Horacio de la Iglesia doesn’t always practice what he preaches.
The sleep scientist and UW professor of biology, whose influential sleep research helped demonstrate the benefits of delaying school start times for Seattle high schoolers, knows that he should go to bed at roughly the same time each night.
But on weekends, he likes to stay up late (at least, late by middle-aged professor standards).
He knows that exposure to natural light early in the day is directly correlated to more and better sleep.
But he doesn’t always want to rush out the door first thing in the morning—although, since no one else in his household is generally raring to walk Morena, the family mutt, in the early morning, the job almost always falls to him.
And he knows that excessive exposure to bright electric light and screens late in the evening wreaks havoc on our body’s ability to regulate our circadian rhythms, making it difficult to prepare for and go to sleep.
But, like many of us, there are evenings spent working (or streaming, or scrolling) at the computer or on his phone—later than he probably should.
Horacio has been studying sleep and circadian rhythms for more than 30 years, focusing on human sleep for the last dozen.
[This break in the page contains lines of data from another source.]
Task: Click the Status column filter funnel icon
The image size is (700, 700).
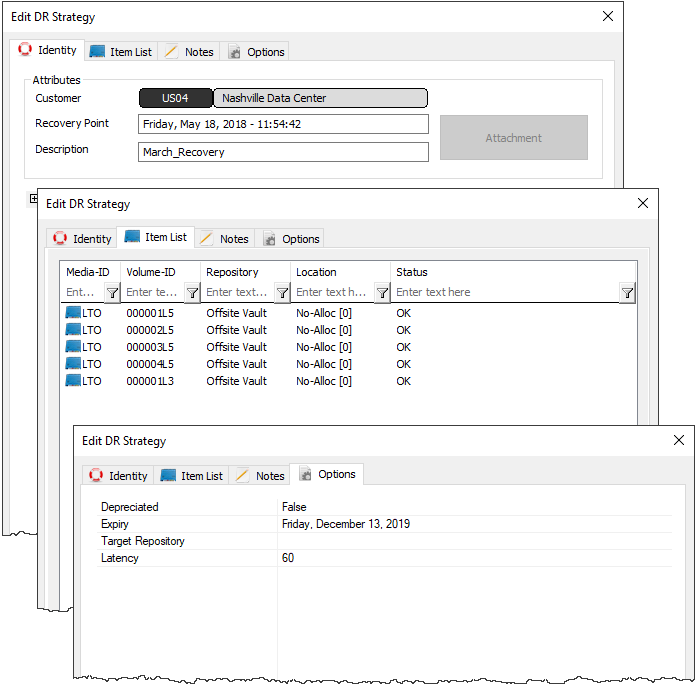Action: pos(627,293)
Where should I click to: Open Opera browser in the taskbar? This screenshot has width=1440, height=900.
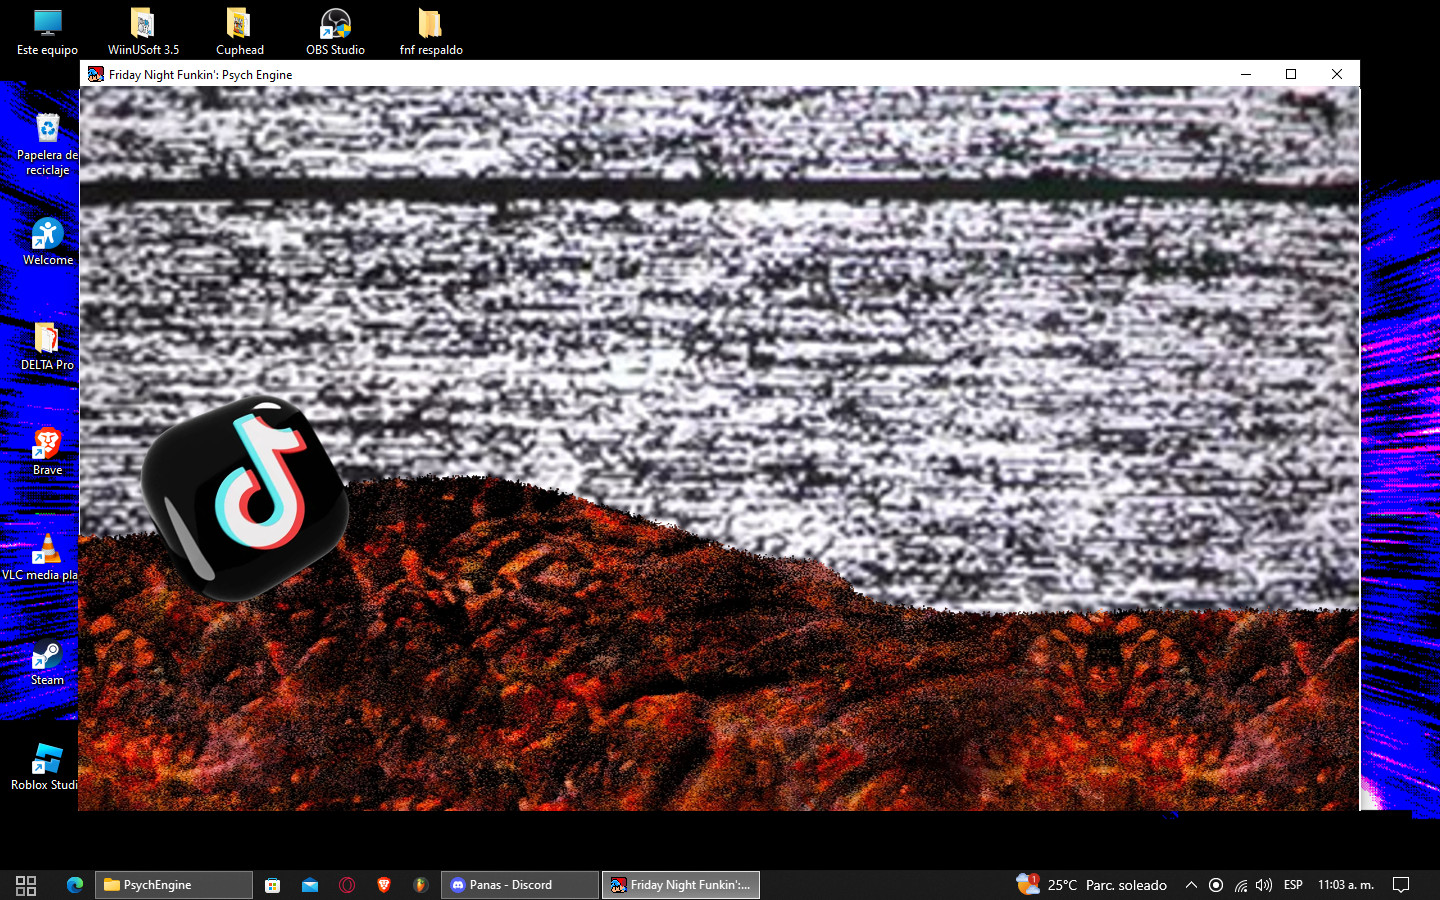coord(347,885)
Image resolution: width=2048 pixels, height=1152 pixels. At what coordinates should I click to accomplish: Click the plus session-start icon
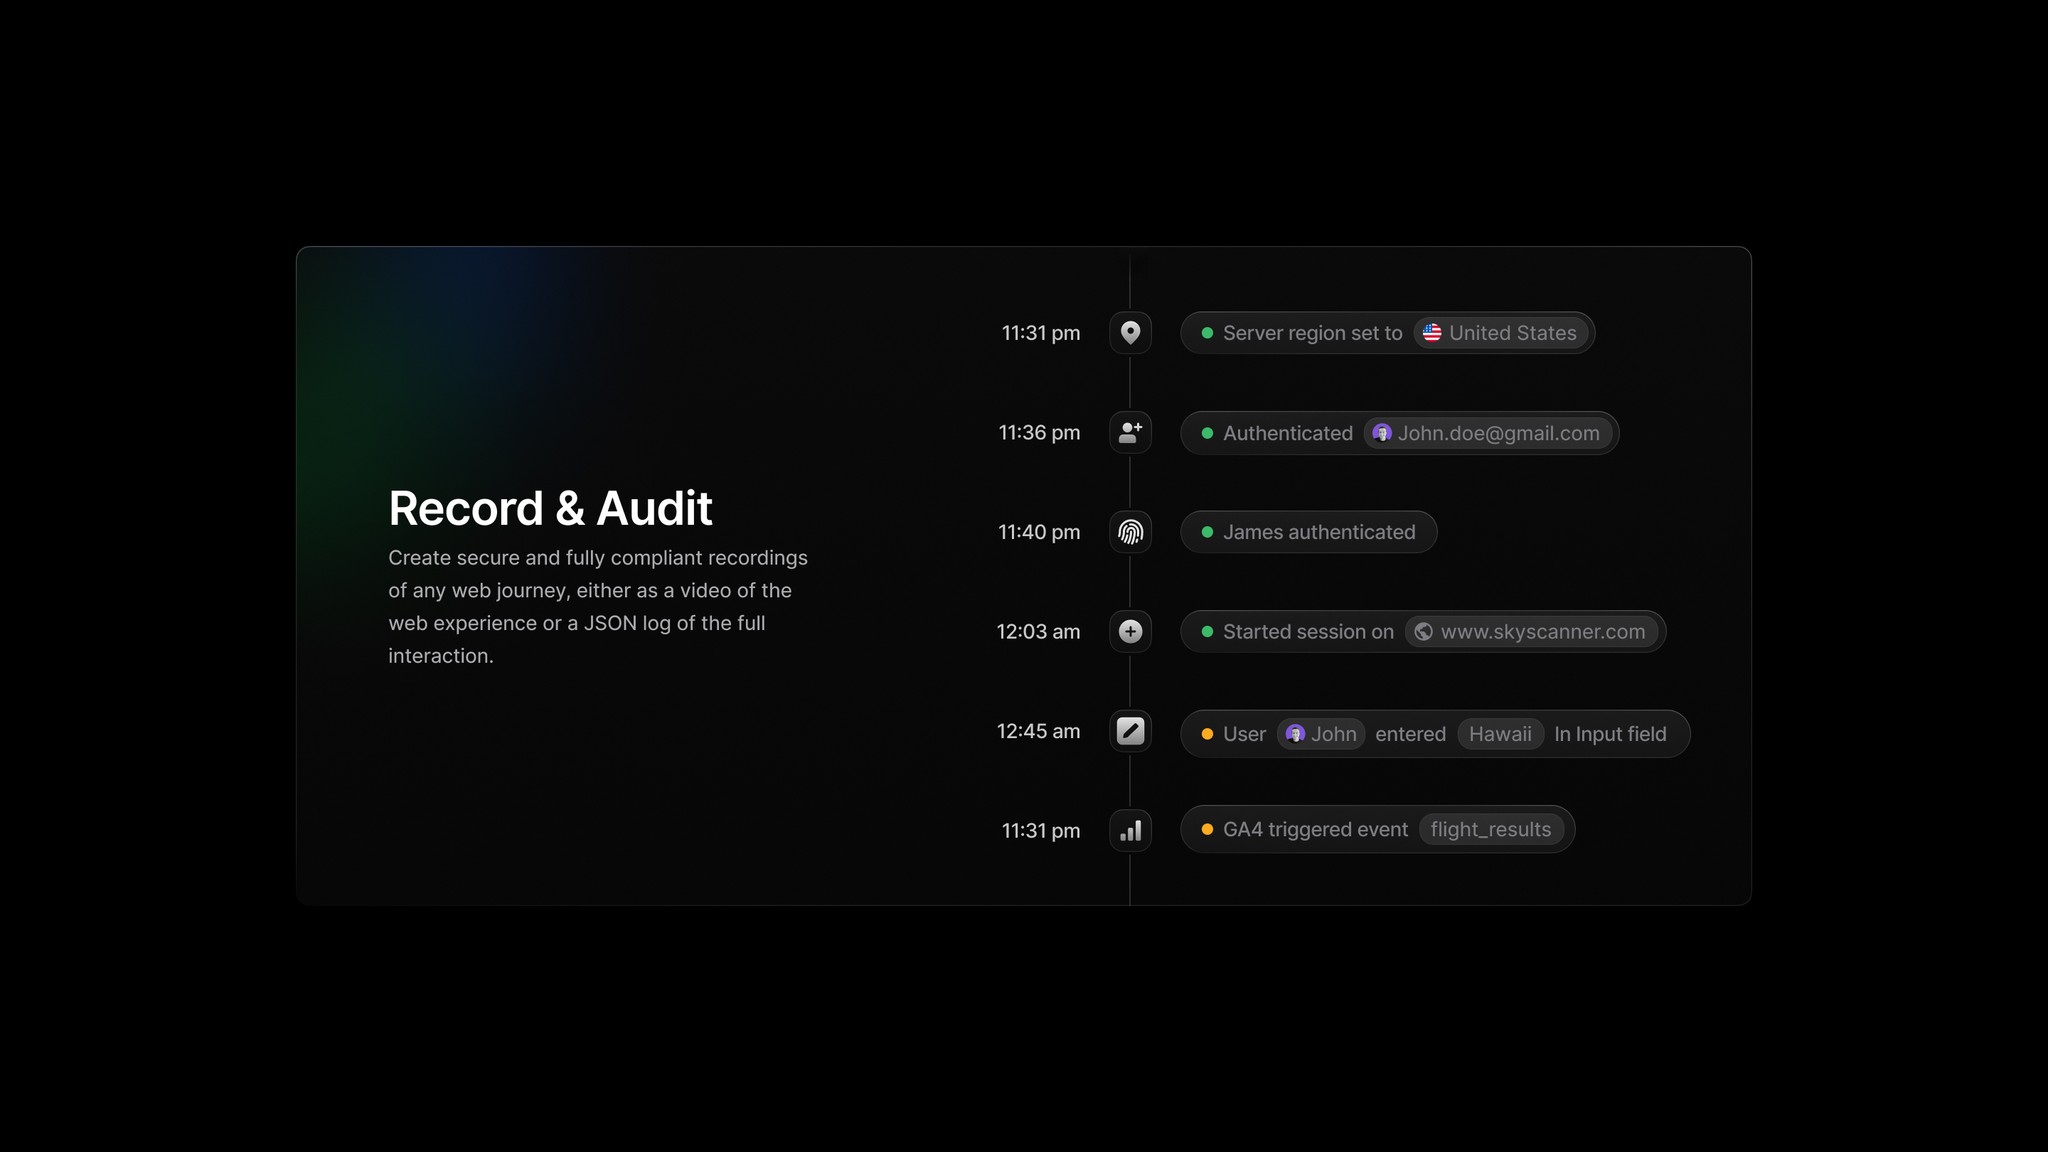click(x=1130, y=631)
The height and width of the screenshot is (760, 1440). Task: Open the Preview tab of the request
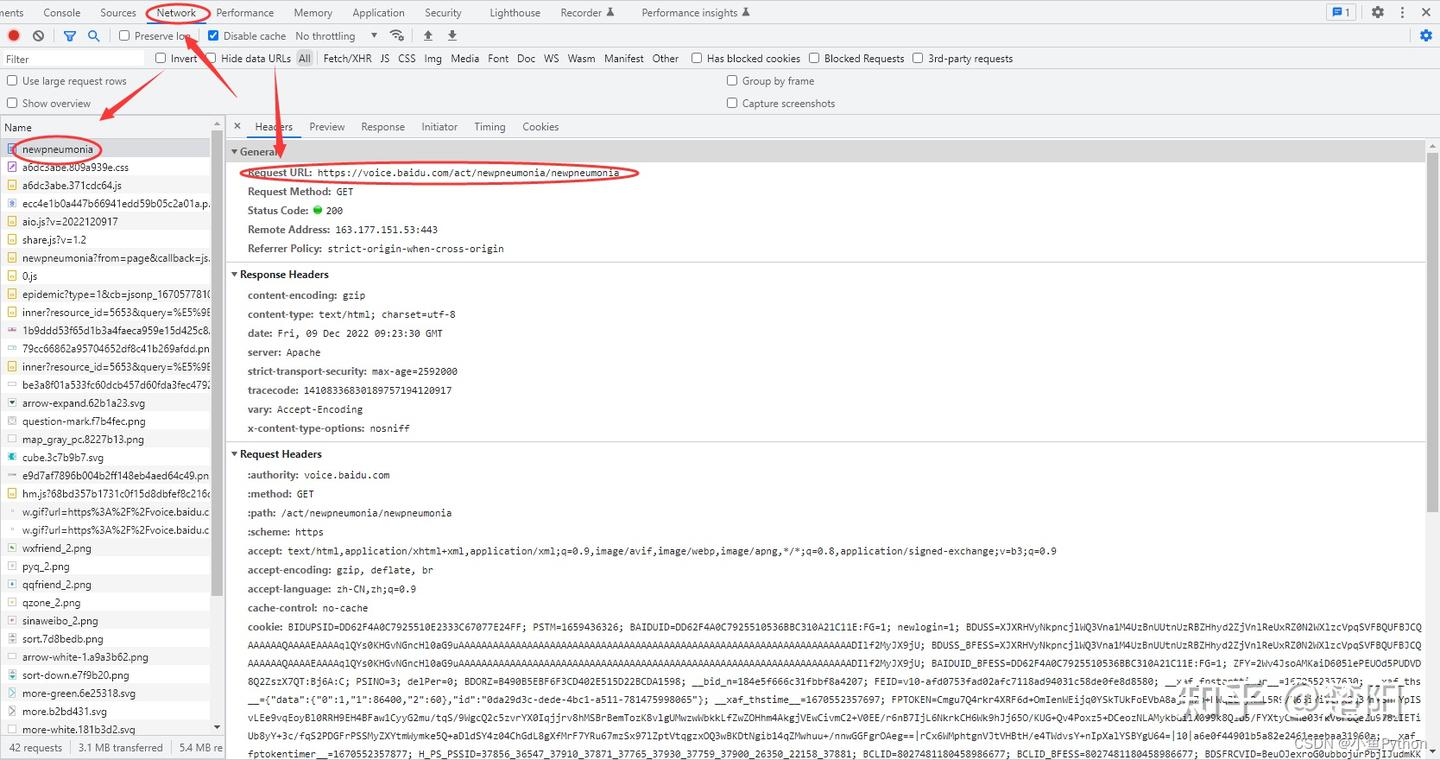point(326,126)
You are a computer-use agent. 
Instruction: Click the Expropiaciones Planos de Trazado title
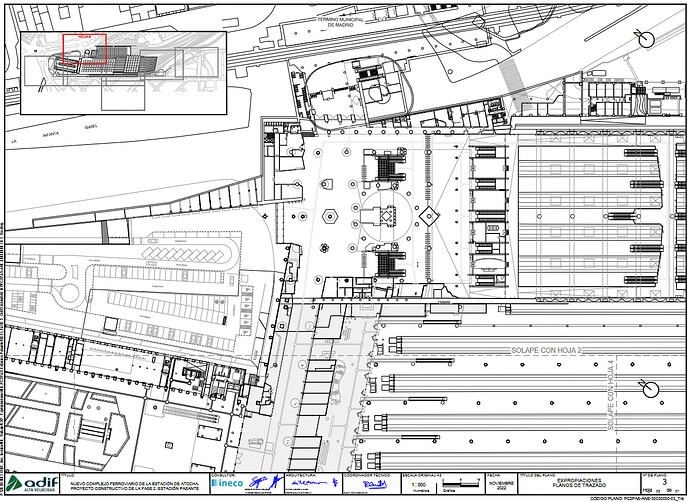[x=579, y=483]
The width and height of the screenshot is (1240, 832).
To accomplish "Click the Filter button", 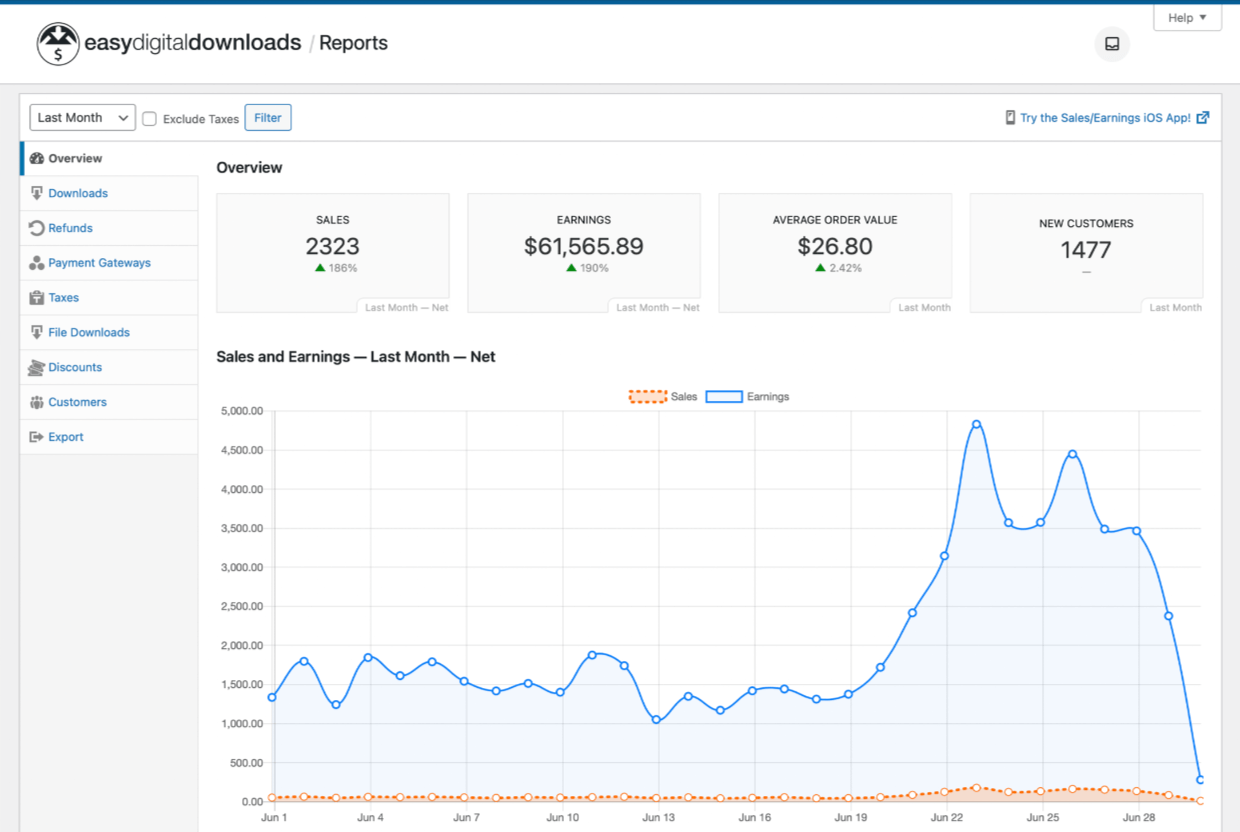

He knows as well as anyone what constitutes good sleep hygiene and is probably better than most at following those guidelines.
But like the doctor who occasionally indulges in a donut or the dentist who enjoys hard candy, he is fallible.
“I try to practice good sleep hygiene,” he said. “I don’t have caffeine after noon, try not to go to bed too early or too late. But some days that’s easier than others. Too, there’s the impact of getting older.”
As people age, they spend less time in deep sleep, tend to wake up more frequently, and need to make more nighttime trips to the bathroom—all of which results in less sleep.
The good news is, while healthy sleep habits are indicative of overall health and well-being—indeed, chronic sleep deprivation is consistently linked to anxiety, depression, obesity and addictive behavior— regularly sleeping well is, as the popular saying goes, not a sprint but a marathon.
As an undergraduate at the University of Buenos Aires (UBA), in his native Argentina, Horacio became interested in the biology of animal behavior after noticing burrowing patterns among crustaceans.
Most Argentinians—actually, gourmands the world over—prize the Southern king crab for its tender and sweet white meat, shelling out (pun intended) big bucks for the delicacy.
For Horacio, the crabs’ synchronous cycles of light and dark burrowing behavior shaped the course of his professional life.
He took classes in ecology and molecular biology, gravitating toward the hard sciences, before settling on a research-intensive biology track. Under faculty mentorship, Horacio began conducting research into how tides regulated the crabs’ behavior and daily rhythms, even bringing the crabs to campus with him to study their behavior.